All Things Start Small

For the past days, I've been able to test most of my planned circuit board on a breadboard, along with some very basic rewrites of the libraries.

I'm happy to say that I've encountered no problems with the design or code so far, which is in no small part thanks to Majenko on the Chipkit forums for supplying a very readable overview of the I/O pins of the Max32. Of course, this information was available in the datasheet, but he simply presented it in a way the Digilent people really should have done from the start. Super awesome and did indeed explain why I had some trouble in the past! 

1) Image courtesy of Majenko, hopefully it's alright to post it here. Red/orange buttons with white labels are non-exclusive pins and will conflict with the others if used. Green are alternate names and purple ones are unique. Interrupts, SPI and I2C are shown as well.  

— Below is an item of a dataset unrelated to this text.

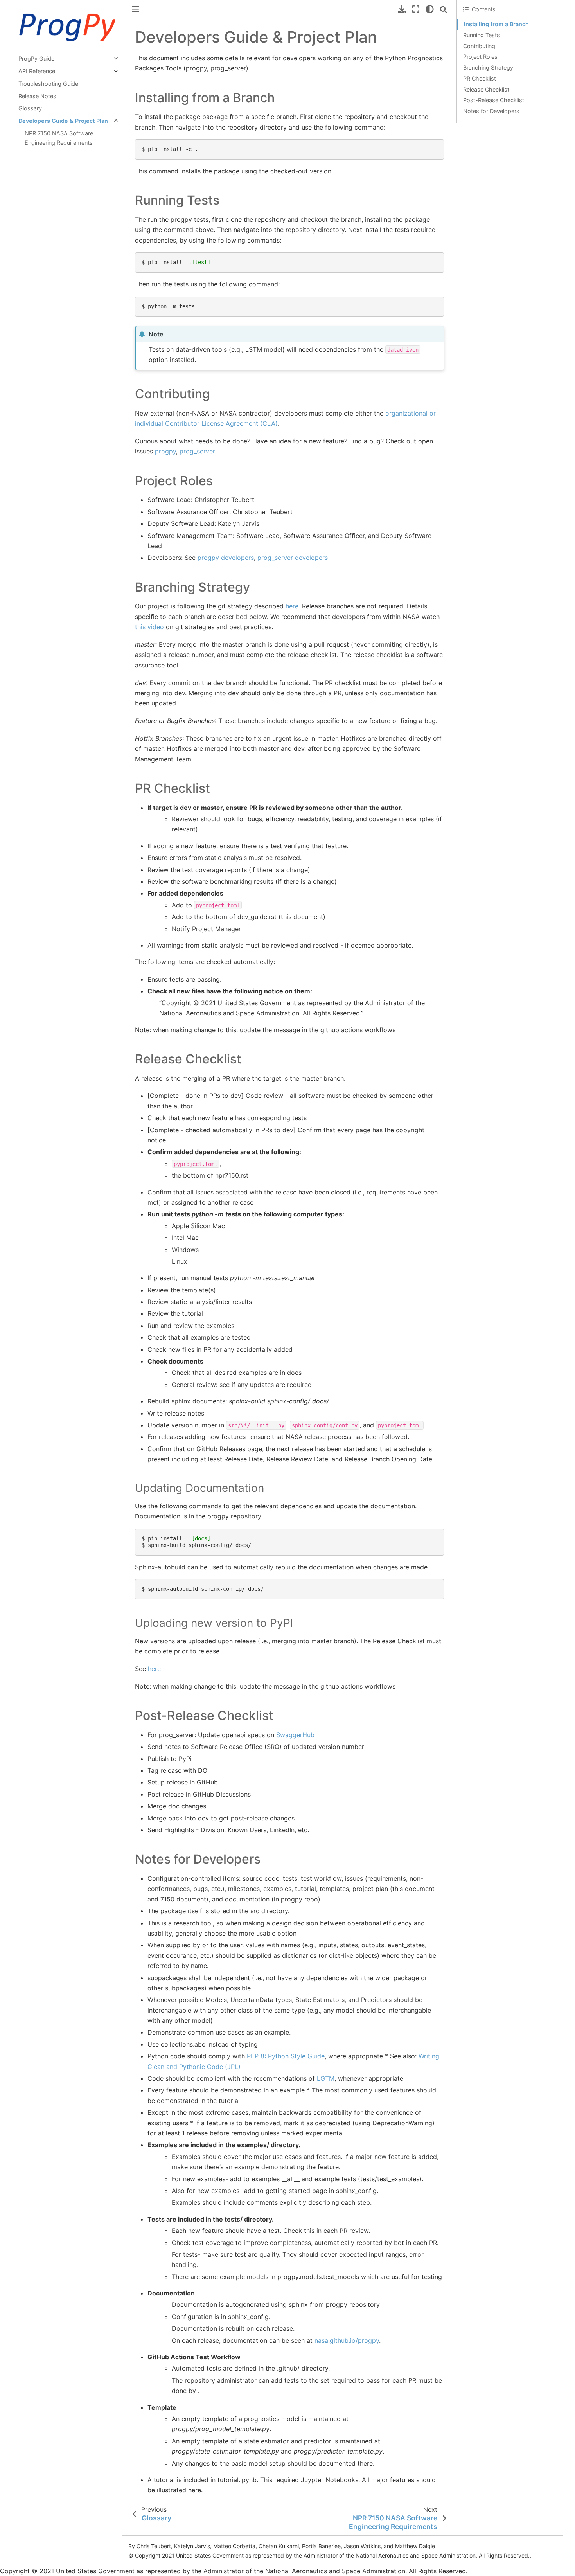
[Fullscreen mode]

As for code, I've designed both DMD and SD reading to run via interrupts, meaning that while the DMD is receiving data or the SD card transmitting the MCU is free to process other stuff.

For me that means I can handle I/O and solenoids at the same time as a row is being rendered (most likely with a ratio/factor since there's no point in updating switches at 14KHz). It also means I can process SD card data simultaneously as I'm building the render buffer instead of waiting for data to be ready, locking the game loop until done, and then building the frame...

I'm thinking that since the hardware will most likely be rolling a lot of thumbs now, I've upped the artwork to use 16 colors instead of 8. I also did a few tweaks to the Python scripts that generates the artwork and found a lot that could be optimized, leading to some pretty nice results:

2) Top: Old generator.  Bottom: New generator.
The old version didn't really under perform here, but there are way more troublesome images in the library. Like this one:

3) Top: Old generator. Bottom: New generator.

Some videos and images will probably need to be handled separately (i.e with non-default options) but ultimately this means that material that was about to get removed might now be inserted instead.  It all depends on how it looks in the machine of course as previews are good and all, but if it looks like crap in the machine it's got to go. :) 

I haven't hooked up the screen to my breadboard, so I cannot test it for real just yet - but in theory it should run at very acceptable refresh rates since the SD card load only increased 25% (3bit -> 4bit and has been heavily optimized now) along with the fact that the rendering doesn't block the MCU anymore.